Data excerpts Start Marker
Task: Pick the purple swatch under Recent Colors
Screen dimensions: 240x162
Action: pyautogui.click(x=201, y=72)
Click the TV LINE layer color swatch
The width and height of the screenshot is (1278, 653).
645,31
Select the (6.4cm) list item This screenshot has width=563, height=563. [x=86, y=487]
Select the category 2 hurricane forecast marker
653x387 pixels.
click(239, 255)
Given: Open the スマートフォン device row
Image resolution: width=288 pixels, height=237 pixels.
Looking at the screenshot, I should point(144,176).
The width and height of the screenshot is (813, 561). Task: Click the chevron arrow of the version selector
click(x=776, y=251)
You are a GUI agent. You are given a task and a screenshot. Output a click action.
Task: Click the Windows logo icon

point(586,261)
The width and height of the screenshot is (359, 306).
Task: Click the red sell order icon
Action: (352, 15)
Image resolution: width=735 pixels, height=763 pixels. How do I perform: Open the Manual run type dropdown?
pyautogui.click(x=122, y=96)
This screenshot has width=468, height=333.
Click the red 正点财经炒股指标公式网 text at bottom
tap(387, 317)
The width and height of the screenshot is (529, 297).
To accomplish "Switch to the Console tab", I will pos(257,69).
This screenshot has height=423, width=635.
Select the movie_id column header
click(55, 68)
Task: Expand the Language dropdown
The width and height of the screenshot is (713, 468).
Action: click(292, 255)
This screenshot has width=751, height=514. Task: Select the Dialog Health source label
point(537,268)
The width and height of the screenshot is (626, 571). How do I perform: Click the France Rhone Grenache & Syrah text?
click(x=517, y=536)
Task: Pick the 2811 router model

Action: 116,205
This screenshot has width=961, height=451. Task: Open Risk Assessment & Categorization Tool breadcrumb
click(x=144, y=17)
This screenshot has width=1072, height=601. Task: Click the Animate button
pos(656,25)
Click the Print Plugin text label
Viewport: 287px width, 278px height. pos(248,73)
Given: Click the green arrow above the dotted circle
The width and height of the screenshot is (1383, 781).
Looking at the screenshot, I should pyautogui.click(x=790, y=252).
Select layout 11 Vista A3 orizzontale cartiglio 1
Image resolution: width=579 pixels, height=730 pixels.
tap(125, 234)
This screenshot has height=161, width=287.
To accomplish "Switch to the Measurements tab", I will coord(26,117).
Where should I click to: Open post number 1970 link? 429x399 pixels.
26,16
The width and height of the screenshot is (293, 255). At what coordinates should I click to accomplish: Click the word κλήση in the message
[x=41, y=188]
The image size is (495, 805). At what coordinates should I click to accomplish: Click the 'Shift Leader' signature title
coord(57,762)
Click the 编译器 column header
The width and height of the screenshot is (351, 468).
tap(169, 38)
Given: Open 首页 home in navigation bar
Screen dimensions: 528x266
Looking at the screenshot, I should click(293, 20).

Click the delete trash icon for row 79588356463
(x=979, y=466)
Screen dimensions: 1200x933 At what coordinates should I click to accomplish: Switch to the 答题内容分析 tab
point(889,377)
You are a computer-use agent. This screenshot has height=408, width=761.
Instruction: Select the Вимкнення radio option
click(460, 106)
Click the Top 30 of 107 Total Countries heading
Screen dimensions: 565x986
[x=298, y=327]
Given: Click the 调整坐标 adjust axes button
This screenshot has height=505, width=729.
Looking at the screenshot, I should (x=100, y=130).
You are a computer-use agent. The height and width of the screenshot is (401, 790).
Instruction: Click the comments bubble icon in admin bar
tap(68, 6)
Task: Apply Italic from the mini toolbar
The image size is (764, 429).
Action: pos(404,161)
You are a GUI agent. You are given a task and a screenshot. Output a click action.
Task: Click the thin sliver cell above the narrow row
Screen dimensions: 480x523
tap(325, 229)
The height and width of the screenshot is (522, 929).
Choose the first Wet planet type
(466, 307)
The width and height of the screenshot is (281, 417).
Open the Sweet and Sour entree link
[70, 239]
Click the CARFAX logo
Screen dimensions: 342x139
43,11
Data excerpts End Marker
Reproduce all entries. Keep them exact.

Task: Pick the purple swatch under Recent Colors
Screen dimensions: 240x162
Action: pyautogui.click(x=201, y=72)
Click the TV LINE layer color swatch
The width and height of the screenshot is (1278, 653).
645,31
Select the (6.4cm) list item This screenshot has width=563, height=563. [x=86, y=487]
Select the category 2 hurricane forecast marker
653x387 pixels.
click(239, 255)
Given: Open the スマートフォン device row
Image resolution: width=288 pixels, height=237 pixels.
Looking at the screenshot, I should point(144,176).
The width and height of the screenshot is (813, 561). Task: Click the chevron arrow of the version selector
click(x=776, y=251)
You are a GUI agent. You are given a task and a screenshot. Output a click action.
Task: Click the Windows logo icon

point(586,261)
The width and height of the screenshot is (359, 306).
Task: Click the red sell order icon
Action: (352, 15)
Image resolution: width=735 pixels, height=763 pixels. How do I perform: Open the Manual run type dropdown?
pyautogui.click(x=122, y=96)
This screenshot has width=468, height=333.
Click the red 正点财经炒股指标公式网 text at bottom
tap(387, 317)
The width and height of the screenshot is (529, 297).
To accomplish "Switch to the Console tab", I will pos(257,69).
This screenshot has height=423, width=635.
Select the movie_id column header
click(55, 68)
Task: Expand the Language dropdown
The width and height of the screenshot is (713, 468).
Action: click(292, 255)
This screenshot has width=751, height=514. Task: Select the Dialog Health source label
point(537,268)
The width and height of the screenshot is (626, 571). How do I perform: Click the France Rhone Grenache & Syrah text?
click(x=517, y=536)
Task: Pick the 2811 router model

Action: 116,205
This screenshot has width=961, height=451. Task: Open Risk Assessment & Categorization Tool breadcrumb
click(x=144, y=17)
This screenshot has width=1072, height=601. Task: Click the Animate button
pos(656,25)
Click the Print Plugin text label
Viewport: 287px width, 278px height. pos(248,73)
Given: Click the green arrow above the dotted circle
The width and height of the screenshot is (1383, 781).
Looking at the screenshot, I should pyautogui.click(x=790, y=252).
Select layout 11 Vista A3 orizzontale cartiglio 1
Image resolution: width=579 pixels, height=730 pixels.
tap(125, 234)
This screenshot has height=161, width=287.
To accomplish "Switch to the Measurements tab", I will coord(26,117).
Where should I click to: Open post number 1970 link? 429x399 pixels.
26,16
The width and height of the screenshot is (293, 255). At what coordinates should I click to accomplish: Click the word κλήση in the message
[x=41, y=188]
The image size is (495, 805). At what coordinates should I click to accomplish: Click the 'Shift Leader' signature title
coord(57,762)
Click the 编译器 column header
The width and height of the screenshot is (351, 468).
tap(169, 38)
Given: Open 首页 home in navigation bar
Screen dimensions: 528x266
Looking at the screenshot, I should click(293, 20).

Click the delete trash icon for row 79588356463
(x=979, y=466)
Screen dimensions: 1200x933 At what coordinates should I click to accomplish: Switch to the 答题内容分析 tab
point(889,377)
You are a computer-use agent. This screenshot has height=408, width=761.
Instruction: Select the Вимкнення radio option
click(460, 106)
Click the Top 30 of 107 Total Countries heading
Screen dimensions: 565x986
[x=298, y=327]
Given: Click the 调整坐标 adjust axes button
This screenshot has height=505, width=729.
Looking at the screenshot, I should (x=100, y=130).
You are a computer-use agent. The height and width of the screenshot is (401, 790).
Instruction: Click the comments bubble icon in admin bar
tap(68, 6)
Task: Apply Italic from the mini toolbar
The image size is (764, 429).
Action: pos(404,161)
You are a GUI agent. You are given a task and a screenshot. Output a click action.
Task: Click the thin sliver cell above the narrow row
Screen dimensions: 480x523
tap(325, 229)
The height and width of the screenshot is (522, 929).
Choose the first Wet planet type
(466, 307)
The width and height of the screenshot is (281, 417).
Open the Sweet and Sour entree link
[70, 239]
Click the CARFAX logo
Screen dimensions: 342x139
43,11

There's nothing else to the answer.